---------- Records for this exercise
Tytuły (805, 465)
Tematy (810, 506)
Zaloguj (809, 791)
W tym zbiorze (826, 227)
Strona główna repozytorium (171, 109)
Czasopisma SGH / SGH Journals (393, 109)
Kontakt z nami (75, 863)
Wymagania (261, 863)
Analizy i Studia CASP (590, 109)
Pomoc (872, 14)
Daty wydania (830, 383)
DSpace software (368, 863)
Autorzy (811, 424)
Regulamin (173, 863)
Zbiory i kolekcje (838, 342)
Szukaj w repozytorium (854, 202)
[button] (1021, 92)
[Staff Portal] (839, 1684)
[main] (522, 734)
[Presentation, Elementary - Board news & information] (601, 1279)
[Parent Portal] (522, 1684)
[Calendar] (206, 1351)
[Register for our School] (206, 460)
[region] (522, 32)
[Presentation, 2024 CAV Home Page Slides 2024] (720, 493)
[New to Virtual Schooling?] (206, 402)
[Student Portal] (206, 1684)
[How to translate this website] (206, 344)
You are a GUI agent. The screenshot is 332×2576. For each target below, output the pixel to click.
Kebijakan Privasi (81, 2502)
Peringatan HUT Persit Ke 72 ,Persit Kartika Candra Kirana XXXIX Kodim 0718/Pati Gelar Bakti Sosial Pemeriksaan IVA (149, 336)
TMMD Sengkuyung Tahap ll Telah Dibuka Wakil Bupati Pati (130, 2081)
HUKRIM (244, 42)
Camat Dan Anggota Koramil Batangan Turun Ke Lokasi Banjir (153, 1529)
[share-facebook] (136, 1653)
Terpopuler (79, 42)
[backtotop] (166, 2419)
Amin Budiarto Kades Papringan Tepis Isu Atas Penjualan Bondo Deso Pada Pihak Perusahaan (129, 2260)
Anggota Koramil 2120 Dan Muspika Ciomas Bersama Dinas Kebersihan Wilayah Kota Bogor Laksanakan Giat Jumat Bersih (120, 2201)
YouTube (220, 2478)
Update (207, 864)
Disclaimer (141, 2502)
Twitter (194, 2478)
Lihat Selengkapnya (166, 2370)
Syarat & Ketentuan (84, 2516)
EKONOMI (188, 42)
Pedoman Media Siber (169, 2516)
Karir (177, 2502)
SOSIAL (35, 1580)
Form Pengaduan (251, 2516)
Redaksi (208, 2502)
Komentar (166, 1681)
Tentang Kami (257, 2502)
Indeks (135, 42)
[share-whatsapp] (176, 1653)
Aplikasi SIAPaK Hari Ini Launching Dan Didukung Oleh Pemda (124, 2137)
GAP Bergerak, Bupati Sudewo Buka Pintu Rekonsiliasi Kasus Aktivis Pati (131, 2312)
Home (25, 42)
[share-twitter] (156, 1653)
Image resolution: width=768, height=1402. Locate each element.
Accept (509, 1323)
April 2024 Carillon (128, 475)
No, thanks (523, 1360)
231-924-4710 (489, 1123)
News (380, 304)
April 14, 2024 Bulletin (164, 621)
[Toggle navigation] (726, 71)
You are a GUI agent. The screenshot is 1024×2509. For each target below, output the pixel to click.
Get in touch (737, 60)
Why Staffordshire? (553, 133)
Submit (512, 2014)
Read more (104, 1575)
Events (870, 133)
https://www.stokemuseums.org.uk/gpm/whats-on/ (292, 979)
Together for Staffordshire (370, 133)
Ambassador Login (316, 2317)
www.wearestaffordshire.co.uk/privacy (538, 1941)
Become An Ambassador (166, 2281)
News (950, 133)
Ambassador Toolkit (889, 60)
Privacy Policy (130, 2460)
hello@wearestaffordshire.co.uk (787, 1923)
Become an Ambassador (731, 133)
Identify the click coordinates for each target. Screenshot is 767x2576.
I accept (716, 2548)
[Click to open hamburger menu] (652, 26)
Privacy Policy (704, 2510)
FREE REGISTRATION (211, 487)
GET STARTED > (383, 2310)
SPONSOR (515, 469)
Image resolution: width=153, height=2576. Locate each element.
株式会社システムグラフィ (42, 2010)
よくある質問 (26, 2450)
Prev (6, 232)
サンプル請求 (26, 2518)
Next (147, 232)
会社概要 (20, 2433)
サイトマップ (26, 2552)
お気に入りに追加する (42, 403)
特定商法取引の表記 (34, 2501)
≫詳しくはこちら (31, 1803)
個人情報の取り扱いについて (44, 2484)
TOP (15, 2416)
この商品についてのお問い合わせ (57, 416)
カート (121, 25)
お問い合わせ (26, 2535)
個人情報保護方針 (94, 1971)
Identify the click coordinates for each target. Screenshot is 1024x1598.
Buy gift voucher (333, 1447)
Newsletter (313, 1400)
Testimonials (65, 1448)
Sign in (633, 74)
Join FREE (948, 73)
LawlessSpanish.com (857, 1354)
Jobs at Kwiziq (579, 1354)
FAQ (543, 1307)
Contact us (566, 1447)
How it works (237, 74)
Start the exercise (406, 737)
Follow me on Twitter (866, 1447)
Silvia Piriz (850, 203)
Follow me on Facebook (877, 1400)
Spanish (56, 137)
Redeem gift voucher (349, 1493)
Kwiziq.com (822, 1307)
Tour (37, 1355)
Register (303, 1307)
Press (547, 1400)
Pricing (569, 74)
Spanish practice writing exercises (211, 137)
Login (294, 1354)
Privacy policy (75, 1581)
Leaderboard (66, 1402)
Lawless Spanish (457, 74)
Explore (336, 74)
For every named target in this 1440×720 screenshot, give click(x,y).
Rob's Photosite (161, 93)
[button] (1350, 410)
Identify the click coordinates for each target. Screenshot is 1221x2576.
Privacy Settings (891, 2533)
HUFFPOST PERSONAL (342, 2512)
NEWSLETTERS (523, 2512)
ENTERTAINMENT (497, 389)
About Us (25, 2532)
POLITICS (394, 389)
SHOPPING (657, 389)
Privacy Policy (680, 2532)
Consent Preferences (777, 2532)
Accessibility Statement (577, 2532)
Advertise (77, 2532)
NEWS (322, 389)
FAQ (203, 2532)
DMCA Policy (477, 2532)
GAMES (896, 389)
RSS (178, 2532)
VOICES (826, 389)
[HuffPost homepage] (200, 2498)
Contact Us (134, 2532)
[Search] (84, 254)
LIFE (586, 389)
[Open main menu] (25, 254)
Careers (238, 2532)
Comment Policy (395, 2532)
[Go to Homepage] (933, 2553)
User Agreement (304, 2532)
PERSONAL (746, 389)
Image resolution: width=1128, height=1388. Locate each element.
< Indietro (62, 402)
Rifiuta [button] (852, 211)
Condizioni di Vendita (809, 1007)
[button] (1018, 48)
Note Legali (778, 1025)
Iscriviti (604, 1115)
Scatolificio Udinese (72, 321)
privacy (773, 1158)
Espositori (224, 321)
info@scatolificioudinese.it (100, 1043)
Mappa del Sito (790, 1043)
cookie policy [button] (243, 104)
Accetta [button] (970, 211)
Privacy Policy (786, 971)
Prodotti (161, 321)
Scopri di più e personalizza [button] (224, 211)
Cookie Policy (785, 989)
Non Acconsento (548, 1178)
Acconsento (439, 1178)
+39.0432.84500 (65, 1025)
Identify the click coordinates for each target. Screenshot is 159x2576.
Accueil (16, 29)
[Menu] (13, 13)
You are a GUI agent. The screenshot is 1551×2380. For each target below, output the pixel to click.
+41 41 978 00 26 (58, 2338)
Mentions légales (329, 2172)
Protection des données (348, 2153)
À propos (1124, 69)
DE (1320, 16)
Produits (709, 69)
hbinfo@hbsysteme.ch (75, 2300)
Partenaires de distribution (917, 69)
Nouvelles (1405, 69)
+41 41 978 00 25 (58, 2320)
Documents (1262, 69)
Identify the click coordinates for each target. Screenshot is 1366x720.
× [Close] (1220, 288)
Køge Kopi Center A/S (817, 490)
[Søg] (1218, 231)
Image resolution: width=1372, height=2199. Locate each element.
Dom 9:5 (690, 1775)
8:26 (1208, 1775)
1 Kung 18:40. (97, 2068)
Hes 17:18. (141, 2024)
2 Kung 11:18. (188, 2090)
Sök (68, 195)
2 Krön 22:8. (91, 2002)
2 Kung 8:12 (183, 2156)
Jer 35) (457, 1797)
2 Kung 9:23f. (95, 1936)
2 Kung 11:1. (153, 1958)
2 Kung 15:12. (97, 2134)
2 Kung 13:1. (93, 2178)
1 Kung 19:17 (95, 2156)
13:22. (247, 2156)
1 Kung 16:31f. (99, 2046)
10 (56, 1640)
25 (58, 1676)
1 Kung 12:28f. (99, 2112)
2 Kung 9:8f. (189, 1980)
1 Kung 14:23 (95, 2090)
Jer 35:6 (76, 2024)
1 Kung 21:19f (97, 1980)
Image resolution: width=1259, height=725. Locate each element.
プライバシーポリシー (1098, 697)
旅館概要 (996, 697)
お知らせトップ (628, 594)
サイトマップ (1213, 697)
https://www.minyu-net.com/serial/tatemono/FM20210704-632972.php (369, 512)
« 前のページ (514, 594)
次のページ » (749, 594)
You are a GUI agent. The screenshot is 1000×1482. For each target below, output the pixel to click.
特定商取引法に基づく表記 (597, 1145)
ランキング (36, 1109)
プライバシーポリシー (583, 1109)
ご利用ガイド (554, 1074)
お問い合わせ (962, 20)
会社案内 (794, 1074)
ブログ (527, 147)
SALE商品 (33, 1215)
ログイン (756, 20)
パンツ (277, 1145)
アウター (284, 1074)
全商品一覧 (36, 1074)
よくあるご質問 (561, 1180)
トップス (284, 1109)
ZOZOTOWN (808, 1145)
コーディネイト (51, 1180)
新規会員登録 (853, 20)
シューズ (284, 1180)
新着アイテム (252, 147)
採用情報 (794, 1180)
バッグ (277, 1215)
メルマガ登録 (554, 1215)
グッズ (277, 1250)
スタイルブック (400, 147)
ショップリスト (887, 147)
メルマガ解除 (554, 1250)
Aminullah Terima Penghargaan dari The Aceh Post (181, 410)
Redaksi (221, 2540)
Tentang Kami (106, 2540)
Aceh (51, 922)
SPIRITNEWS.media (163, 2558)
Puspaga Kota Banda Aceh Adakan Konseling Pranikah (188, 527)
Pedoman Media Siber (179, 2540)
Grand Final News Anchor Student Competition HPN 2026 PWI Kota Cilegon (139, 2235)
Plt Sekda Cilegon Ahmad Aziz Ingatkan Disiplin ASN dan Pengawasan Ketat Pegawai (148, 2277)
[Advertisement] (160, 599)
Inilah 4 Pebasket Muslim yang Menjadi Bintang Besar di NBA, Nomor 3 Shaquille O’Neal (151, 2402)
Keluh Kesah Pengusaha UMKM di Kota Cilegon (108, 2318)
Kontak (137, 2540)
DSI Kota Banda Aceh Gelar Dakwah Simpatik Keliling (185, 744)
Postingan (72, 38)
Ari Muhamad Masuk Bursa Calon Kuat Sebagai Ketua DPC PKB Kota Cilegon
--------------------
* **Task**:
Express the entries from the line containing "HUKRIM (244, 42)" through the line containing "Become an Ambassador (731, 133)" as a JSON list of strings, one string per line and no blank lines.

* **Correct output**:
[
  "HUKRIM (244, 42)",
  "Camat Dan Anggota Koramil Batangan Turun Ke Lokasi Banjir (153, 1529)",
  "[share-facebook] (136, 1653)",
  "Terpopuler (79, 42)",
  "[backtotop] (166, 2419)",
  "Amin Budiarto Kades Papringan Tepis Isu Atas Penjualan Bondo Deso Pada Pihak Perusahaan (129, 2260)",
  "Anggota Koramil 2120 Dan Muspika Ciomas Bersama Dinas Kebersihan Wilayah Kota Bogor Laksanakan Giat Jumat Bersih (120, 2201)",
  "YouTube (220, 2478)",
  "Update (207, 864)",
  "Disclaimer (141, 2502)",
  "Twitter (194, 2478)",
  "Lihat Selengkapnya (166, 2370)",
  "Syarat & Ketentuan (84, 2516)",
  "EKONOMI (188, 42)",
  "Pedoman Media Siber (169, 2516)",
  "Karir (177, 2502)",
  "SOSIAL (35, 1580)",
  "Form Pengaduan (251, 2516)",
  "Redaksi (208, 2502)",
  "Komentar (166, 1681)",
  "Tentang Kami (257, 2502)",
  "Indeks (135, 42)",
  "[share-whatsapp] (176, 1653)",
  "Aplikasi SIAPaK Hari Ini Launching Dan Didukung Oleh Pemda (124, 2137)",
  "GAP Bergerak, Bupati Sudewo Buka Pintu Rekonsiliasi Kasus Aktivis Pati (131, 2312)",
  "Home (25, 42)",
  "[share-twitter] (156, 1653)",
  "Image resolution: width=768, height=1402. Locate each element.",
  "Accept (509, 1323)",
  "April 2024 Carillon (128, 475)",
  "No, thanks (523, 1360)",
  "231-924-4710 (489, 1123)",
  "News (380, 304)",
  "April 14, 2024 Bulletin (164, 621)",
  "[Toggle navigation] (726, 71)",
  "You are a GUI agent. The screenshot is 1024×2509. For each target below, output the pixel to click.",
  "Get in touch (737, 60)",
  "Why Staffordshire? (553, 133)",
  "Submit (512, 2014)",
  "Read more (104, 1575)",
  "Events (870, 133)",
  "https://www.stokemuseums.org.uk/gpm/whats-on/ (292, 979)",
  "Together for Staffordshire (370, 133)",
  "Ambassador Login (316, 2317)",
  "www.wearestaffordshire.co.uk/privacy (538, 1941)",
  "Become An Ambassador (166, 2281)",
  "News (950, 133)",
  "Ambassador Toolkit (889, 60)",
  "Privacy Policy (130, 2460)",
  "hello@wearestaffordshire.co.uk (787, 1923)",
  "Become an Ambassador (731, 133)"
]